Около флигеля пришлось лезть за спичками; вспыхнуло, осветилось Машино лицо, и вся ее фигурка, так давно любимая, маленькая и усталая.
«Помнишь этот флигель? Тут мы спали, когда были ребятами, и все он так же стоит».
Да, конечно, я помню. И эту Машу, что. тогда была девочкой, а теперь у ней самой девочка – тоже помню.
«Я не хочу еще спать. Только Танечку пойду гляну, а потом выйду к тебе и пройдемся. Ничего, что темная такая ночь?»
Маша ушла, а я дожидаюсь ее. Она права; надо нам пройтись, поговорить, побыть вдвоем; уже три года не видались, много за это время воды ушло. А с ней мы старые друзья: жили вместе детьми, вместе дрались и ревели, потом учились вместе, и когда приходилось расставаться, все же чувствовал, что откуда-то издали идет на твою жизнь ласковый ветерок – любви и дружбы.
«Спит моя сердешная, только волосенки растрепались. Слава Богу, не хворает давно, это такая ведь мука».
Я беру Машу под руку. Ничего, что темно, пройдем до большой дороги, вот у меня палка с набалдашником, я буду рыцарем этой маленькой женщины.
Мы идем по усадьбе: направо людские – белеют стены, ночник светится в окошке – отдыхают от дня работы рабочие люди; молочная, где вечерами гудит сепаратор, и скотный двор; все давно знакомое, давно привычное; и одинаково все стелет безбрежная ночь.

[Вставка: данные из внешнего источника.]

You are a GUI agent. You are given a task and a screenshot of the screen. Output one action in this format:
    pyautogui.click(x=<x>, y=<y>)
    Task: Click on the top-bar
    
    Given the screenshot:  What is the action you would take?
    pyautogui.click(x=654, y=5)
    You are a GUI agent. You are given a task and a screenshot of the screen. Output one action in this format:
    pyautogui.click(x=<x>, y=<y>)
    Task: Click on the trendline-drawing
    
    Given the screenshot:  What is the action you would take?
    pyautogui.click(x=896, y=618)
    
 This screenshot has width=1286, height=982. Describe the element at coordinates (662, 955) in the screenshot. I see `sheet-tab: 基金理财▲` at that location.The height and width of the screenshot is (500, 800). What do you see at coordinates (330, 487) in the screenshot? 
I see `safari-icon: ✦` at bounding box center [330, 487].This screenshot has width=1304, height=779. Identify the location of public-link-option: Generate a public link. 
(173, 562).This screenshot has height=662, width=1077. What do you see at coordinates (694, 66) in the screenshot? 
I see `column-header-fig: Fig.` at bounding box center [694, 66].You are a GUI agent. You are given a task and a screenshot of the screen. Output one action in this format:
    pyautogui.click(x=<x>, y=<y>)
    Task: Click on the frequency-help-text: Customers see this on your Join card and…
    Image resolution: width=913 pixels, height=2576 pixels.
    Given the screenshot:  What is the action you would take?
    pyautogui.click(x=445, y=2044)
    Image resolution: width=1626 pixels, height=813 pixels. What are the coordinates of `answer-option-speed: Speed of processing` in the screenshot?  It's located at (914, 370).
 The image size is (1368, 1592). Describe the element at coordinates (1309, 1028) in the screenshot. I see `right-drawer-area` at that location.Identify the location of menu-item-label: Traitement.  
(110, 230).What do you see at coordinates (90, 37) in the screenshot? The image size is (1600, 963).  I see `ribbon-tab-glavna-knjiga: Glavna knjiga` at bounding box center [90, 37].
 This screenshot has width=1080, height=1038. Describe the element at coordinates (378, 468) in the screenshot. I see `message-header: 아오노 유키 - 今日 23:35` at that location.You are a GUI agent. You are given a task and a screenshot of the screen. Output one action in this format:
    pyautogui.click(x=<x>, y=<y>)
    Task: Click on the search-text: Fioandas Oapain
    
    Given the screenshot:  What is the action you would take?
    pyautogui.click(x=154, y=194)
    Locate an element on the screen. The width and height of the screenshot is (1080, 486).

Здесь когда-то мы встречали Костю. Он тогда был студентом, сидел в тюрьме за беспорядки, и мы с красными флагами бежали по этому полю от молочной. Как тогда чувствовалось! «Маша, помнишь, к горлу подступали слезы, кажется – вот едет герой, и мы тоже герои, бежим по этому клеверу как-то необычайно, сердце рвется к великому. Хороша молодость!»
Маша молчит.
«Хороша, но была… Знаешь, брат, все это было. А время себе идет… и ничего не остается от наших с тобой слез, и чувств… благородств».